This paper presents a meta-analysis of recent microeconometric evaluations of active labor market policies. Our sample consists of 199 program estimates drawn from 97 studies conducted between 1995 and 2007. In about one-half of these cases we have both a short-term impact estimate (for a one-year post-program horizon) and a medium-term estimate (two-year horizon). We characterize the program estimates according to the type and duration of the program, the characteristics of the participants, and the evaluation methodology. Heterogeneity in all three dimensions affects the likelihood that an impact estimate is significantly positive, significantly negative, or statistically insignificant. Comparing program types, subsidized public sector employment programs have the least favorable impact estimates. Job search assistance programs have relatively favorable short-run impacts, whereas classroom and on-the-job training programs tend to show better outcomes in the medium-run than the short-run. Programs for youths are less likely to yield positive impacts than untargeted programs, but there are no large or systematic differences by gender. Methodologically, we find that the outcome variable used to measure program effectiveness matters. Evaluations based on registered unemployment durations are more likely to show favorable short-term impacts. Controlling for the outcome measure, and the type of program and participants, we find that experimental and non-experimental studies have similar fractions of significant negative and significant positive impact estimates, suggesting that the research designs used in recent non-experimental evaluations are unbiased.
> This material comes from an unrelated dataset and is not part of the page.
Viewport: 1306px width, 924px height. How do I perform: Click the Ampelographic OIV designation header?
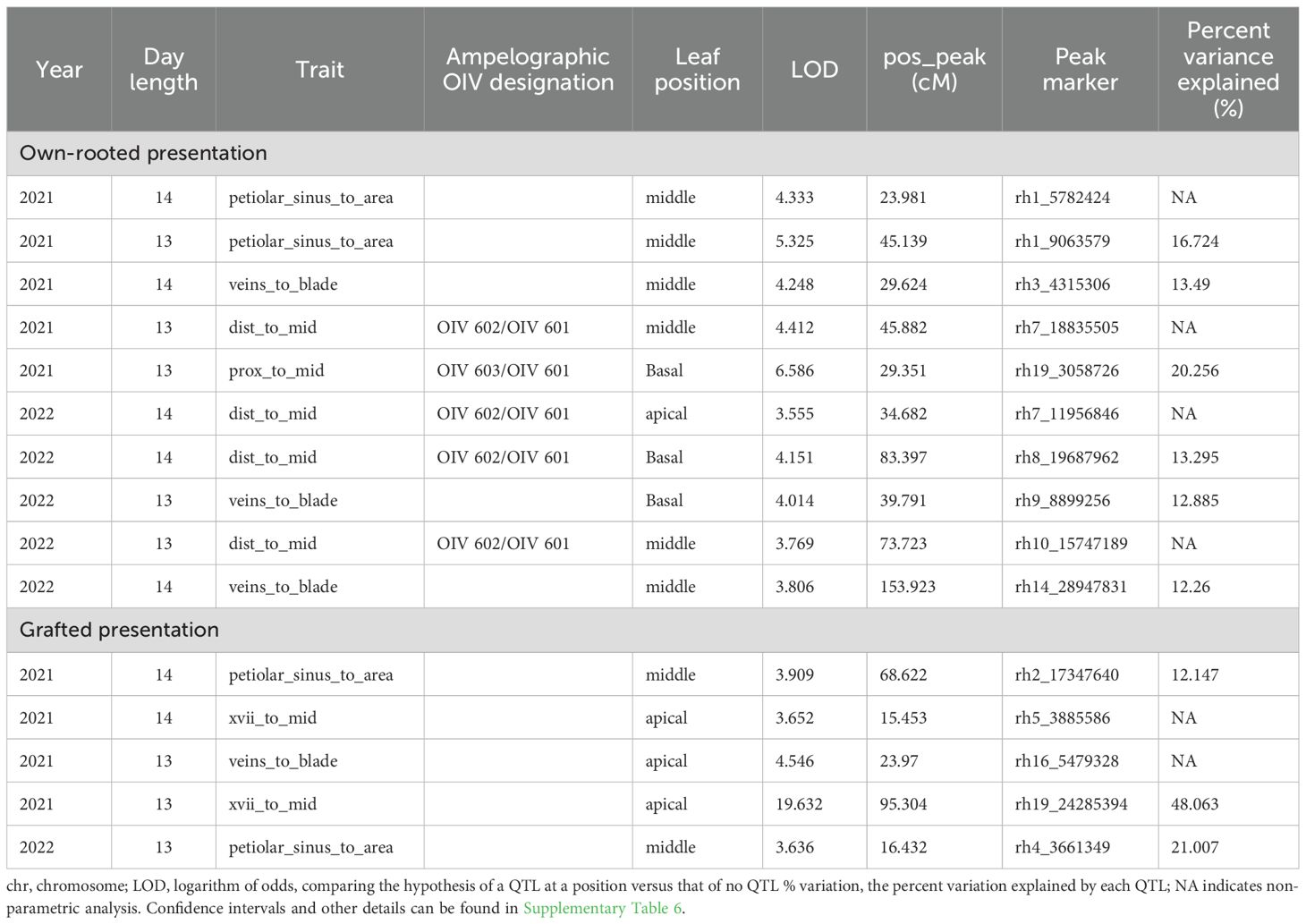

Keywords: active labor market policy, program evaluation, meta-analysis

JEL Classification: J00, J68

Suggested Citation

Card, David E. and Kluve, Jochen and Weber, Andrea Michaela, Active Labor Market Policy Evaluations: A Meta-Analysis. IZA Discussion Paper No. 4002. Available at SSRN: https://ssrn.com/abstract=1351166

David E. Card (Contact Author)

University of California, Berkeley - Department of Economics ( email )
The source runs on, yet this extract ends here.